Замерев, мать посмотрела на него через стол. Губы трубочкой вытянулись вперед.

– Ох, не знаю, мальчик мой, не знаю. Твой отец всегда говорил, что в магазине должны работать только свои… Не знаю. Почему бы тебе не найти себе жену? Она могла бы помогать тебе в лавке. Я вот всегда помогала отцу. И нам никогда не нужна была помощь наемных работников. Если работы становилось слишком много… что ж, мы работали ночью. Ты же знаешь, без труда не вытащишь и рыбку из пруда! Нет‑ нет, тебе непременно нужно жениться, подыскать себе жену, аккуратную женщину, которая умела бы убирать и готовить. Это стало бы отличным решением твоей проблемы. Но сперва тебе нужно изменить внешность, выжать из нее все возможное. Ты посмотри на себя в зеркало! Как ты выглядишь! Это же невообразимо! В наши дни женщинам нужны эффектные мужчины.

Он, опустив голову, молча сносил эти привычные издевки, впрочем, не жалея о том, что заикнулся о найме кого‑ то со стороны. В конце концов, неважно, что он скажет, мать все равно будет говорить только о его внешности и необходимости жениться. Он мог бы рассказать ей о рыбалке, и все равно она заговорила бы о его внешности. Он мог бы рассказать ей о своем улове на выходных, и мать без особых проблем перевела бы разговор на его будущую жену.

– Вот, например, в субботу. Что ты делал в субботу, мальчик мой? Может, ты ухаживал за какой‑ нибудь женщиной?

Он чуть не подавился капустой, но сумел сдержаться, хотя его едва не вырвало. Пришлось срочно прополоскать рот вином. Мать с отвращением покачала головой, но ничего не сказала. Вероятно, она решила, что уже достаточно пристыдила его.

– Я ходил в кино, – солгал он.

– Один?

Он кивнул.

– Ох, мальчик мой. – Мать вздохнула так тяжко, будто он только что сознался ей в убийстве. – И что мы с отцом сделали не так? Мы так старались, воспитывая тебя. Не может быть, что все это только из‑ за твоей внешности. Наверняка есть что‑ то еще.
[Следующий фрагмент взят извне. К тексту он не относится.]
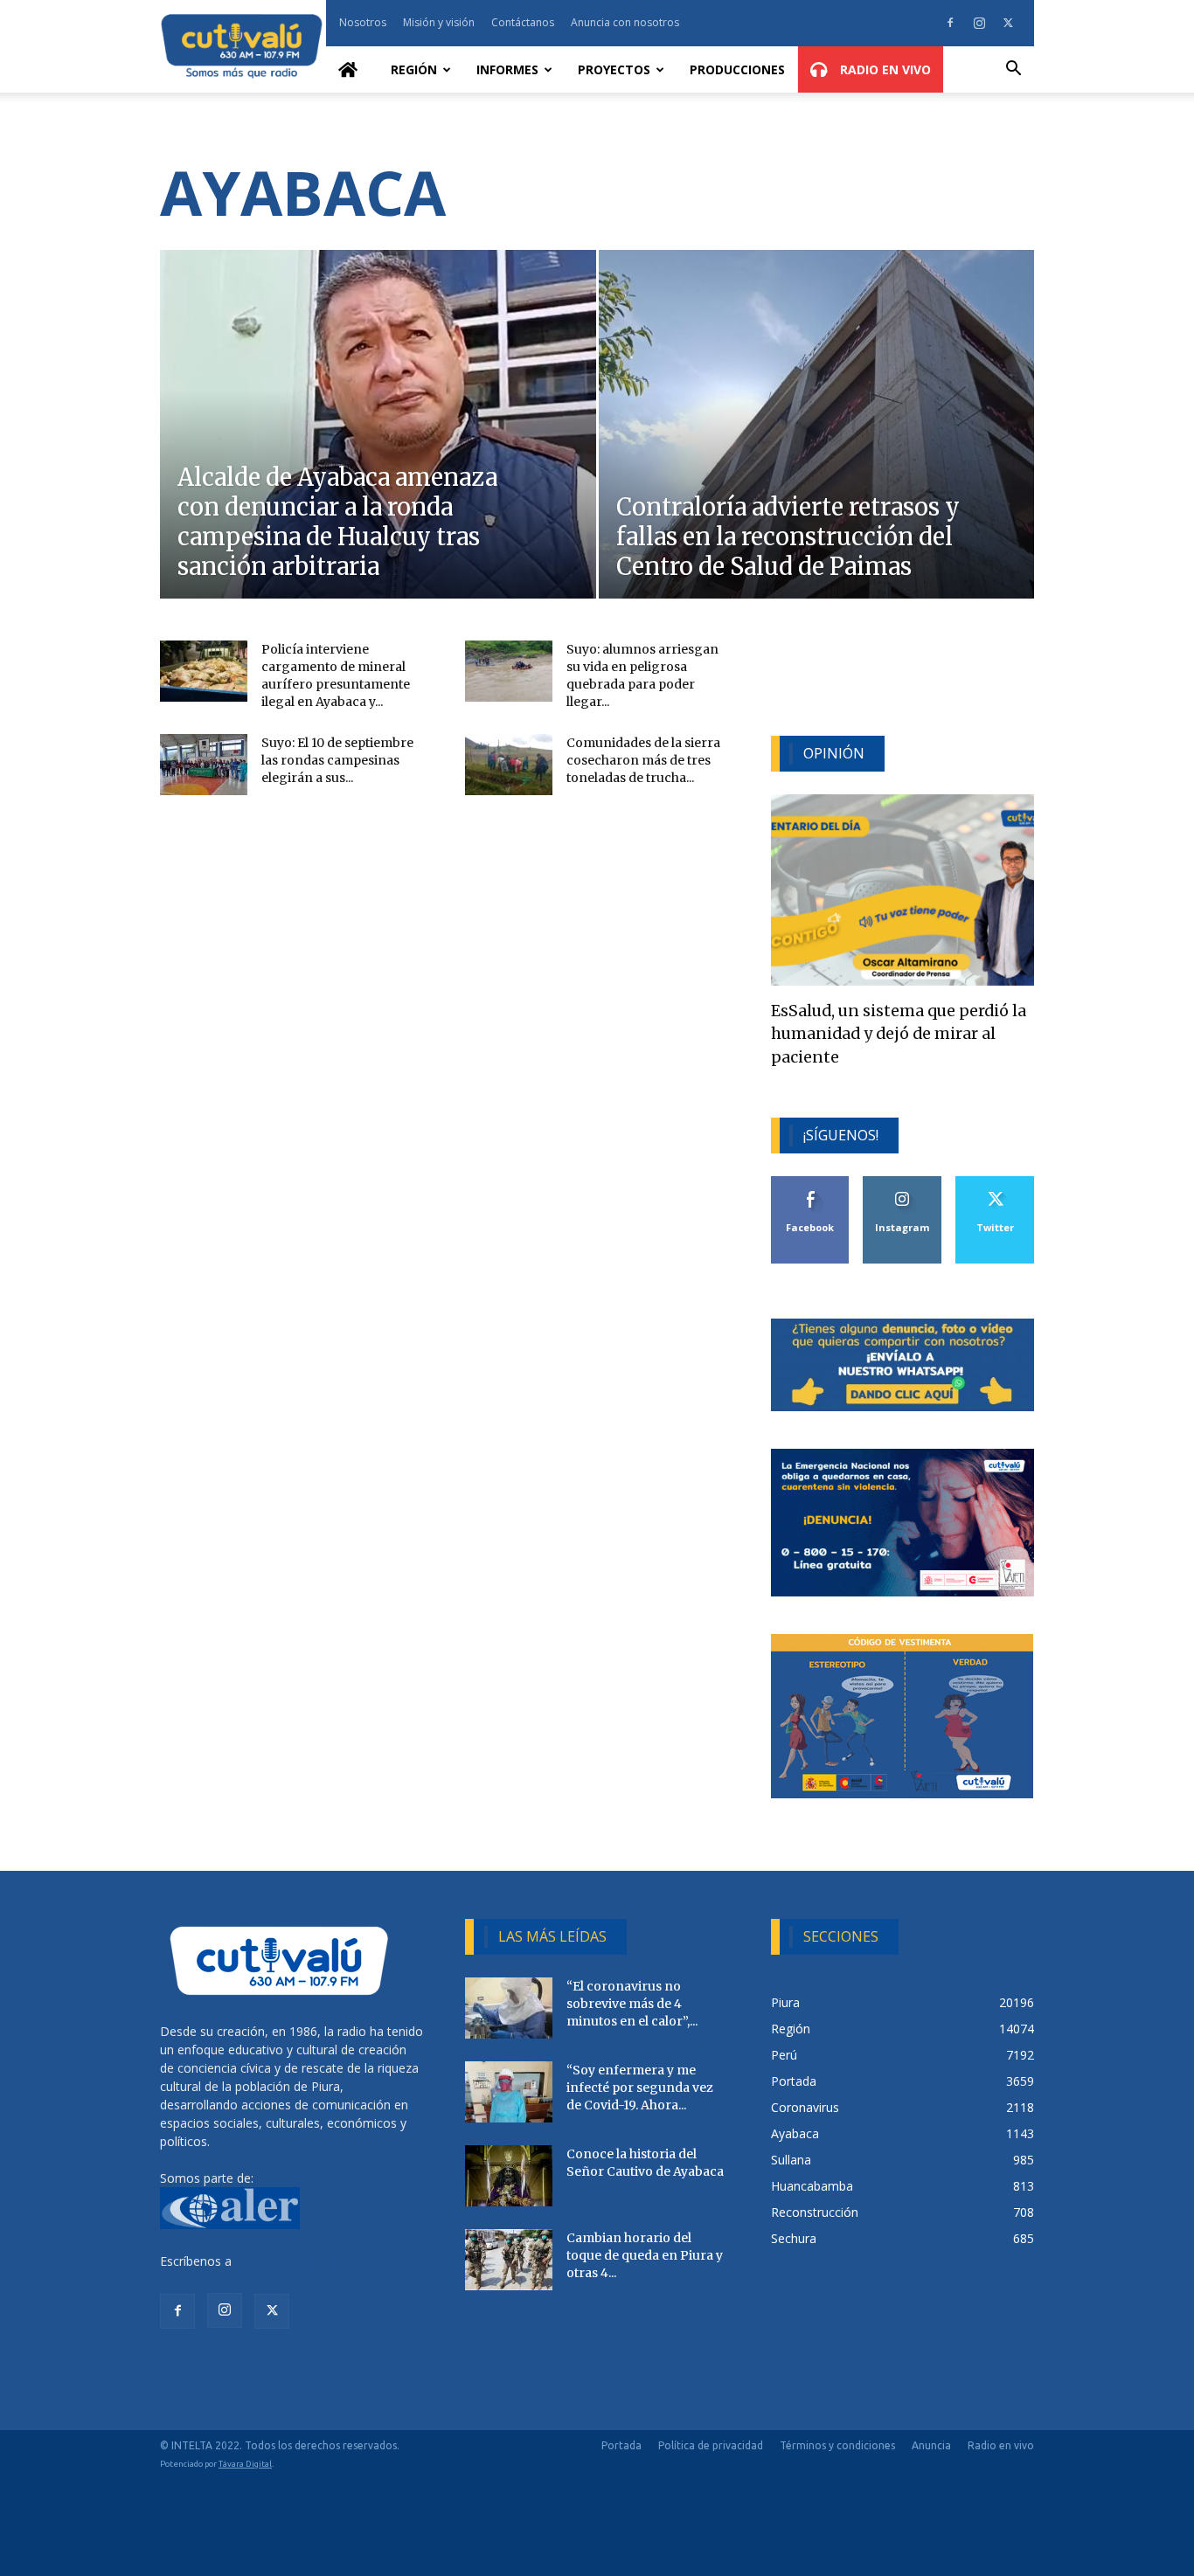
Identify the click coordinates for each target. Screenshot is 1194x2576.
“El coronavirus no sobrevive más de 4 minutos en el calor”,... (632, 2003)
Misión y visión (439, 22)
Как всегда, она была права. Но об этом он не мог рассказать матери. Она не поняла бы его. Никто бы его не понял. Таков удел иных. Они всю жизнь остаются непонятыми.

Но он всегда справлялся с этим. Главное, что жизнь предоставляет ему возможность утверждаться в своей инаковости, холить и лелеять ее, свободно развиваться. Да, именно этим он и занимается.

 

Глава 4

 

Отсюда он следил за интернатом, выжидал, наблюдал, чувствовал себя могучим и непобедимым. В лесу он был как дома.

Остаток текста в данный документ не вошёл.